Find the word "checkbox" in the data, then copy each line where it is found.
%%
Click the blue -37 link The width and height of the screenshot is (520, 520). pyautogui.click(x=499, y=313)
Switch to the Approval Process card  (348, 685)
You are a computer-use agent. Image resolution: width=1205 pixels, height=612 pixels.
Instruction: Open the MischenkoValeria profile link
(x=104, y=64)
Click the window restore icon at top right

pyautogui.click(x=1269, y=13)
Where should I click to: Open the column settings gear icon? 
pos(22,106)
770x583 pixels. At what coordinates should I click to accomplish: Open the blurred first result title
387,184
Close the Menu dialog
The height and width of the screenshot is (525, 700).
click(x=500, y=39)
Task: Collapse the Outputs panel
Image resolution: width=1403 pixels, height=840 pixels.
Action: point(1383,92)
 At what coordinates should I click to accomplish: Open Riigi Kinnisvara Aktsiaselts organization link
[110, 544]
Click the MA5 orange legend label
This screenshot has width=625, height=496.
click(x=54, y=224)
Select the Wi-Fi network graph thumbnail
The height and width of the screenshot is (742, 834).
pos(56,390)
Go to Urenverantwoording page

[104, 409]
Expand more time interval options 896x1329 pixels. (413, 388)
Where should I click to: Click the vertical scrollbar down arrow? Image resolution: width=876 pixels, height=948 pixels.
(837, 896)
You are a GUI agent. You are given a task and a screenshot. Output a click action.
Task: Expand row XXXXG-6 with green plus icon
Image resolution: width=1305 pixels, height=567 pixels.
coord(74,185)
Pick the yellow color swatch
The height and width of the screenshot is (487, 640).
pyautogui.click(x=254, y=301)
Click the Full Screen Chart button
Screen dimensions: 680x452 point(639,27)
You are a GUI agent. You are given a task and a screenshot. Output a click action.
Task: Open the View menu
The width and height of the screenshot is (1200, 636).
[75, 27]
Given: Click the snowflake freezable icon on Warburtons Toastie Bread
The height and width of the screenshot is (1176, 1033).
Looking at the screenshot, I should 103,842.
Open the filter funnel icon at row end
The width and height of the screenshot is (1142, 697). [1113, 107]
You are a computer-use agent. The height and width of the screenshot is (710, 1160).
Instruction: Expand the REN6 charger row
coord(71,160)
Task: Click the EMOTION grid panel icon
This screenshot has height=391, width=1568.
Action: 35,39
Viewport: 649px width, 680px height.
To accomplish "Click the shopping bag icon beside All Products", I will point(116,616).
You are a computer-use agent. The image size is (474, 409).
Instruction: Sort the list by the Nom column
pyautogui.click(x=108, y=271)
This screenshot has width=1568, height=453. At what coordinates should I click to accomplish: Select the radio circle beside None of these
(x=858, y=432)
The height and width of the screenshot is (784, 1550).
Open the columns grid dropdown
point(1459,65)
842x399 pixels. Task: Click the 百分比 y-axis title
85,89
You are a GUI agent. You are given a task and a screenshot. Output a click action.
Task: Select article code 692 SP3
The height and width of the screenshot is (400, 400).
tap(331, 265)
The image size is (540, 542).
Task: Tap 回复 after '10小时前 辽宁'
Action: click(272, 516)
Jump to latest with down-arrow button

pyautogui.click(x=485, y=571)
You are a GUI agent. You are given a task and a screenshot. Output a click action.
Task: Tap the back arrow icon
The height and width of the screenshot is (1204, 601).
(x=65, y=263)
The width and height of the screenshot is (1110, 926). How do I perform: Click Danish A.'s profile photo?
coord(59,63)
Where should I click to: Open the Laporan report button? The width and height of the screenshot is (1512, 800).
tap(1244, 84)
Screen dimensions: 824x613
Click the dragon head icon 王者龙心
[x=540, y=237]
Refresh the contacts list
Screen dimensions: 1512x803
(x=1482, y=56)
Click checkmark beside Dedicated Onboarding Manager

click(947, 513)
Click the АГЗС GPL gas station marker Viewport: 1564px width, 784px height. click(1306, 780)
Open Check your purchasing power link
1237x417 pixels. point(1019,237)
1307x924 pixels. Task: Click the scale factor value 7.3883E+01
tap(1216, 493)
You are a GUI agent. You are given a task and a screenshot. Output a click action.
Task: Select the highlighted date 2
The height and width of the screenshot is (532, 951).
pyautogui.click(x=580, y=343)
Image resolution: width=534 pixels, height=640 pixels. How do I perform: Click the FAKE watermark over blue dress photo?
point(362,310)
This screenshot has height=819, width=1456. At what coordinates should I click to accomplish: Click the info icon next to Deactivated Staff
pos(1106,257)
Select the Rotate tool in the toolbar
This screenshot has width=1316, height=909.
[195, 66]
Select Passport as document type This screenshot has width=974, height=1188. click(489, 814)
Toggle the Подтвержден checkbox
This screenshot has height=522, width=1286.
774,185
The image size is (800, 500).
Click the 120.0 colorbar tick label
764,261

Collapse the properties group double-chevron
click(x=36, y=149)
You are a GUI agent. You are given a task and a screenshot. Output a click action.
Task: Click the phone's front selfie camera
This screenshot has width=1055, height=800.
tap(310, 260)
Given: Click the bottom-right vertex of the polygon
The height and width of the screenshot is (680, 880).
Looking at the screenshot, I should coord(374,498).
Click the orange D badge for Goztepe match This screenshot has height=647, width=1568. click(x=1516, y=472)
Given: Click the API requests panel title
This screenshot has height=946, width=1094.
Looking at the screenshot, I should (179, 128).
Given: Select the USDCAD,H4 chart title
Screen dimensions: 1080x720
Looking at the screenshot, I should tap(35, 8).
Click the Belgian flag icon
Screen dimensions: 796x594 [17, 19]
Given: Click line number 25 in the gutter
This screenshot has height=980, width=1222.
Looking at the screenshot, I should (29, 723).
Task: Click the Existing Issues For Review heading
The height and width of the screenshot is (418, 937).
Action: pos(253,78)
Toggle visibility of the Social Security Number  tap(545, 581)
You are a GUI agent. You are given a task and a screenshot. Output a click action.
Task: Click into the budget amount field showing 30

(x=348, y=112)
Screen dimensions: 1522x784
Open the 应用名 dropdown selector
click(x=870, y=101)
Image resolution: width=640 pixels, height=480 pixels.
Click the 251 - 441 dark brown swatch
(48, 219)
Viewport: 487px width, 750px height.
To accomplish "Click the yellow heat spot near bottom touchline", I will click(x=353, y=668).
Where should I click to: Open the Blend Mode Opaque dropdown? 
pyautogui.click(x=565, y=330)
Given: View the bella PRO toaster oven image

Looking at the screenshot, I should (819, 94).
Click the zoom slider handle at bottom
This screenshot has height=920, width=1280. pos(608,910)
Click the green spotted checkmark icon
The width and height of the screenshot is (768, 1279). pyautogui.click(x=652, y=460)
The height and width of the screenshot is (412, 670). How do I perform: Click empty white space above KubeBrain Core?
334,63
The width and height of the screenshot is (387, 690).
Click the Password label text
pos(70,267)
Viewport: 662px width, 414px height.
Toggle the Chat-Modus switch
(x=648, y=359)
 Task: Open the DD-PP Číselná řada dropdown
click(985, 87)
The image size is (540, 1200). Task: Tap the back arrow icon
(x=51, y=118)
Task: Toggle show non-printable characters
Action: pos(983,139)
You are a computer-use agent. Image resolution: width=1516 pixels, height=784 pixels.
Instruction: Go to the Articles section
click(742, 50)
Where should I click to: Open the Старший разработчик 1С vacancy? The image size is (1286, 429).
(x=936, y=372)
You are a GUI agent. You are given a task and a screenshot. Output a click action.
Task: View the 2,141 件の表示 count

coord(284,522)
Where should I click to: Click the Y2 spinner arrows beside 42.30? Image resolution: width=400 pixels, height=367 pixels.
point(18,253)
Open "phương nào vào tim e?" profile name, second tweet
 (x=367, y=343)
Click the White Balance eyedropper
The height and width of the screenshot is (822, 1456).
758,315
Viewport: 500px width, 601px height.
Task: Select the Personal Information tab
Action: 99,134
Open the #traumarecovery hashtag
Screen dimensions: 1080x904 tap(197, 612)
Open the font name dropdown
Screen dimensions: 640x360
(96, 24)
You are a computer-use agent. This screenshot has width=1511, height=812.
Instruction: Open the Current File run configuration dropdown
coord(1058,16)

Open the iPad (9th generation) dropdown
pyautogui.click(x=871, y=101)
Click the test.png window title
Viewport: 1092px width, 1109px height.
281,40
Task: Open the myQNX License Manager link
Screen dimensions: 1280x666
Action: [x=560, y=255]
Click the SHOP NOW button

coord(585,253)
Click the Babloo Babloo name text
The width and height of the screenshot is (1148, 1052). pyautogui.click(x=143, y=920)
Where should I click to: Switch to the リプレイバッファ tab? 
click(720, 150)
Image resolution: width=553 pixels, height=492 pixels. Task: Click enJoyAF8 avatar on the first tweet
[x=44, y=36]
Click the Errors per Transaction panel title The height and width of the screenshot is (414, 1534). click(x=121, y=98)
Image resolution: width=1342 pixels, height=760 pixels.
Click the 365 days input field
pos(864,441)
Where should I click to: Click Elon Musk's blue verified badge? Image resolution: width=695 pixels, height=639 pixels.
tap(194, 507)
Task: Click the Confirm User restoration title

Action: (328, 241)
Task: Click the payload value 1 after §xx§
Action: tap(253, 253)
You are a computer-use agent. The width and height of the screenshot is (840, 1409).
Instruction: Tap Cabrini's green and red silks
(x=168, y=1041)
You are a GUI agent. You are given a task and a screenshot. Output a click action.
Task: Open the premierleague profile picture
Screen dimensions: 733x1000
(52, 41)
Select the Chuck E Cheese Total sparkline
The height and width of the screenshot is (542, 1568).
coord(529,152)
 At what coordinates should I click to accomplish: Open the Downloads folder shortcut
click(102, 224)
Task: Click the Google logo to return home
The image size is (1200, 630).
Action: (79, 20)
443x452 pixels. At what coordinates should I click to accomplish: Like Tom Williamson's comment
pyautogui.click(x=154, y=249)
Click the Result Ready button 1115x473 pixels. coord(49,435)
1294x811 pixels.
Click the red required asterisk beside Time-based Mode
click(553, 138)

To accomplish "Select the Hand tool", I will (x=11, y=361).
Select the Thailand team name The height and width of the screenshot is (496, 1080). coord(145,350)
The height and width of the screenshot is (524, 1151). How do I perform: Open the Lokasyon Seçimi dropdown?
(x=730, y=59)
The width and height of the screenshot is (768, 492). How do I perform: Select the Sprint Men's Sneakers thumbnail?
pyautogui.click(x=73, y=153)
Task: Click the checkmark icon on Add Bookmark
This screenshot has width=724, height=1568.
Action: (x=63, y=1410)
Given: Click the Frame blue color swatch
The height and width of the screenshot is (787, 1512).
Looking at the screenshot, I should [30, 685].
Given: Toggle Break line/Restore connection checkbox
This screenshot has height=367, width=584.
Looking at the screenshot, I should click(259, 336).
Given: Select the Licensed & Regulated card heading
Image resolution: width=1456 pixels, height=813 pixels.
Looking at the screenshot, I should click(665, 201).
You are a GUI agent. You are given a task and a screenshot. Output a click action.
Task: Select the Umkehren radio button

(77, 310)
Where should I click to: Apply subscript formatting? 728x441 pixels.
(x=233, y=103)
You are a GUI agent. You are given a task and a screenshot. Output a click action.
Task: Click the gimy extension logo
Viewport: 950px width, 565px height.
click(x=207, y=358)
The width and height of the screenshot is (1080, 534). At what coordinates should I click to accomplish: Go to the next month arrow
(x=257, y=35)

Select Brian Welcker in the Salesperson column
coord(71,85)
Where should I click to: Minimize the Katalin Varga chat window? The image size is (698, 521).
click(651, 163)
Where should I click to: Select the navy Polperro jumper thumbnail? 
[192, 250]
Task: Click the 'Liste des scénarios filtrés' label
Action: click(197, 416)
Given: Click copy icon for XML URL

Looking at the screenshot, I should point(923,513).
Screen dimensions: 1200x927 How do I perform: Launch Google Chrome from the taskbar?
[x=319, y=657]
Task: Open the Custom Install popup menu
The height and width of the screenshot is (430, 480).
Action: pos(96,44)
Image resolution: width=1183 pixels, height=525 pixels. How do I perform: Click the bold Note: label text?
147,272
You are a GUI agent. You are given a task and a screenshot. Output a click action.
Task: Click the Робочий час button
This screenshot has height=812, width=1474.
%%
### OUTPUT FOR THIS EXERCISE:
Toggle the Подтвержден checkbox
Given: Toggle Break line/Restore connection checkbox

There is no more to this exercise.